GOAL OF THE EXERCISE: Return every line of the listing below that contains the string "icon", copied as it appears.

--- --- ---

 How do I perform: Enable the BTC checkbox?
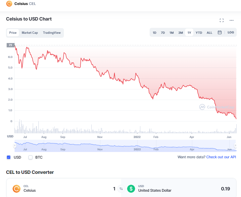point(30,157)
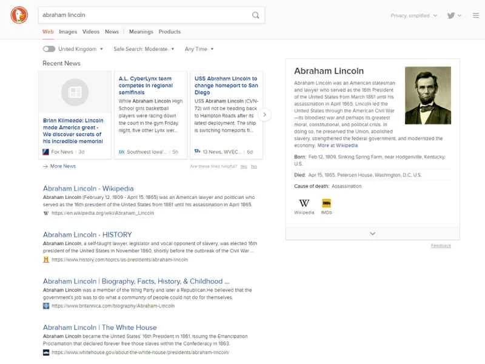Expand the Abraham Lincoln knowledge panel chevron
The image size is (485, 364).
372,233
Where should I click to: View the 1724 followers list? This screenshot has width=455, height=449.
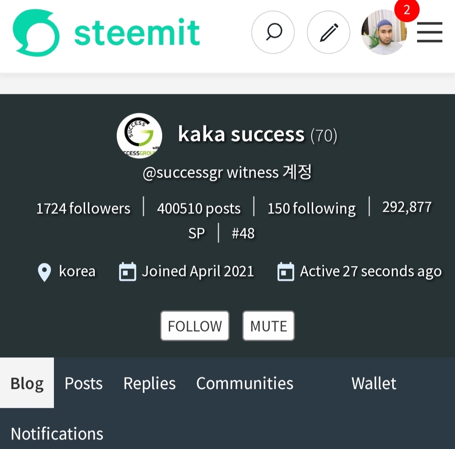click(83, 208)
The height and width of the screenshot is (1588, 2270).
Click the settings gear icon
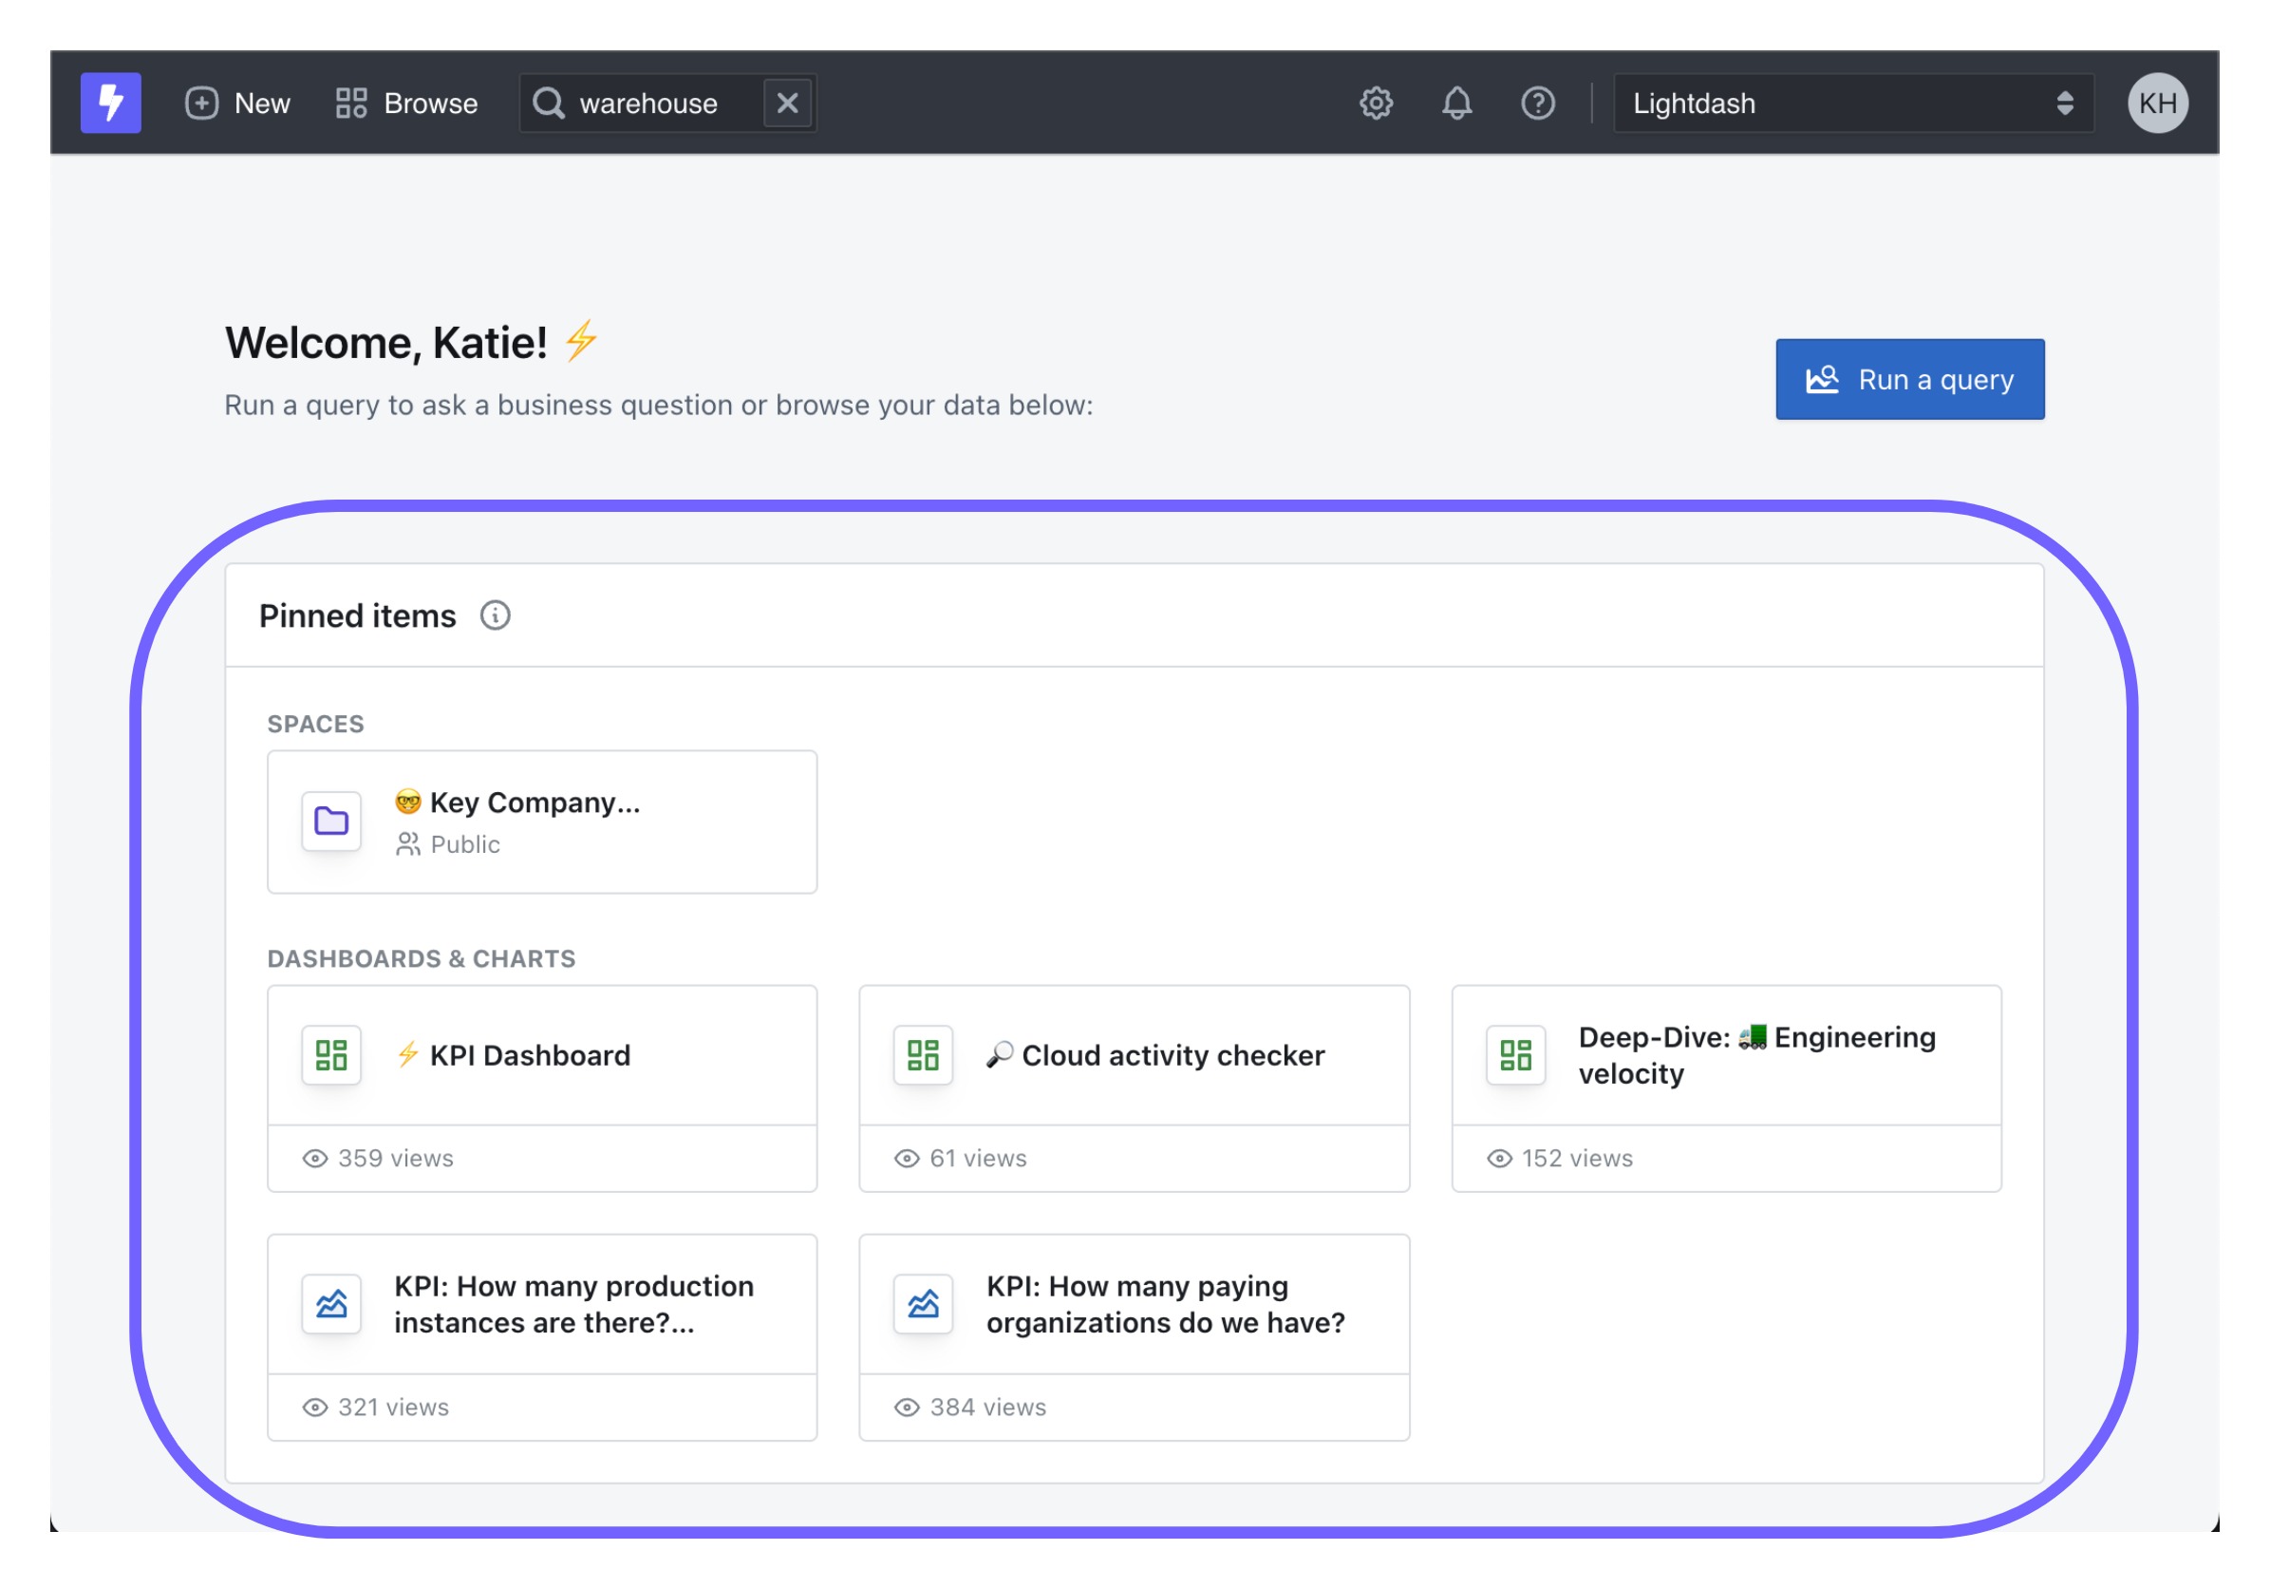[1374, 102]

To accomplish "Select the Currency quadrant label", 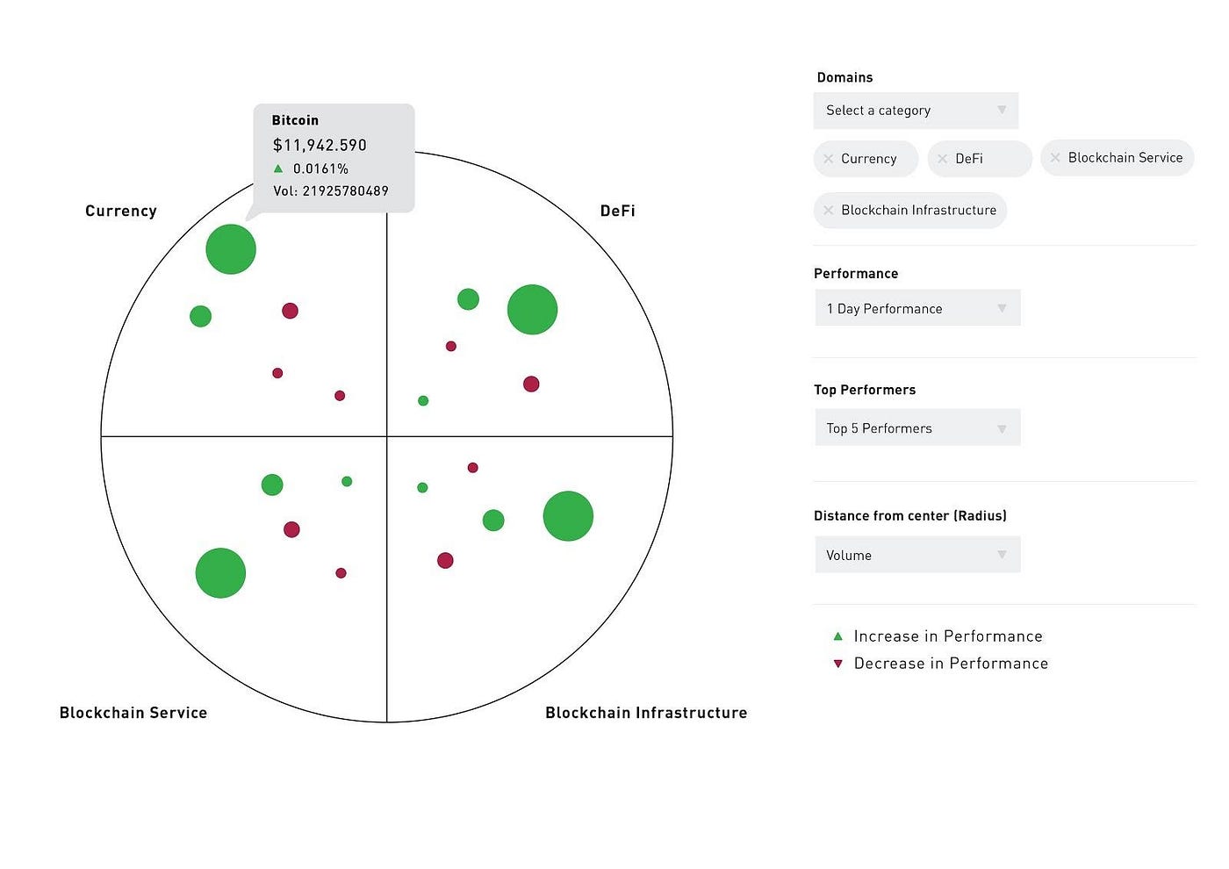I will click(121, 211).
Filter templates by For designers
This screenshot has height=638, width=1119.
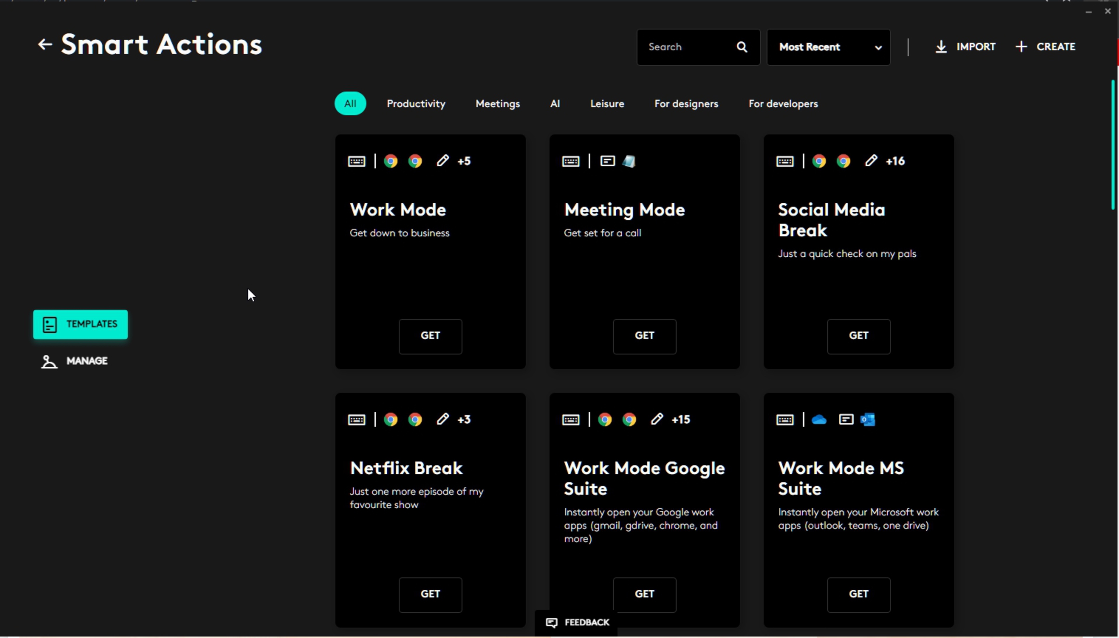tap(686, 104)

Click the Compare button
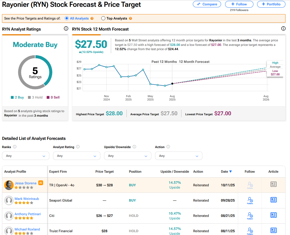click(207, 4)
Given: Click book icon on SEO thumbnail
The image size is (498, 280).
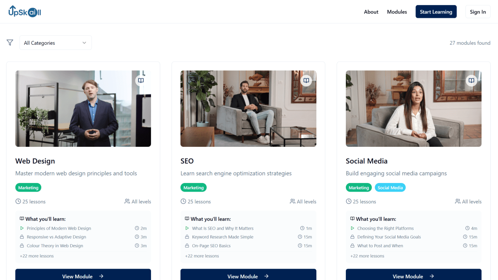Looking at the screenshot, I should [306, 81].
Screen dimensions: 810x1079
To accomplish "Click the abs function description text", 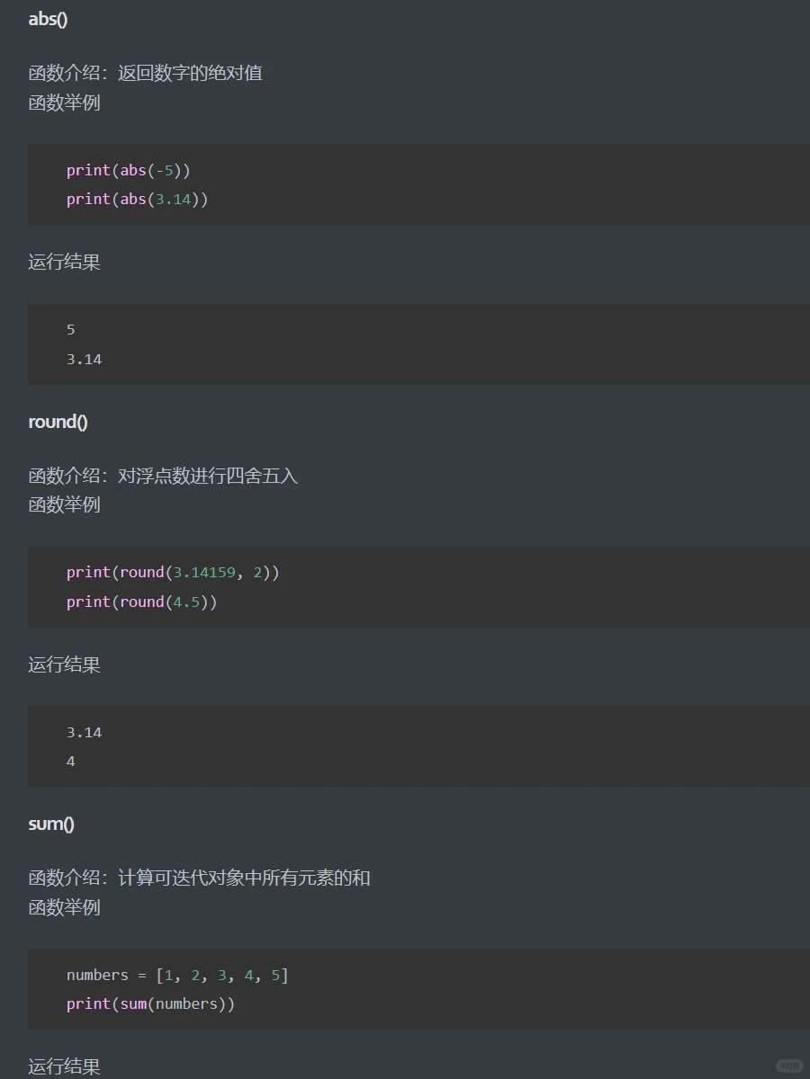I will (144, 72).
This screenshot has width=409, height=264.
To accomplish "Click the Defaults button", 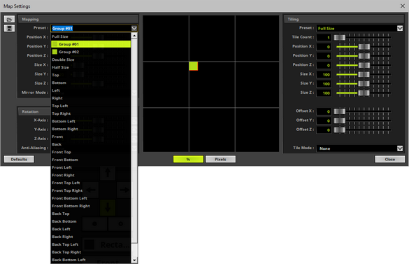I will [19, 159].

--- --- ---

TASK ANSWER:
Click the settings gear icon
Given: Click book icon on SEO thumbnail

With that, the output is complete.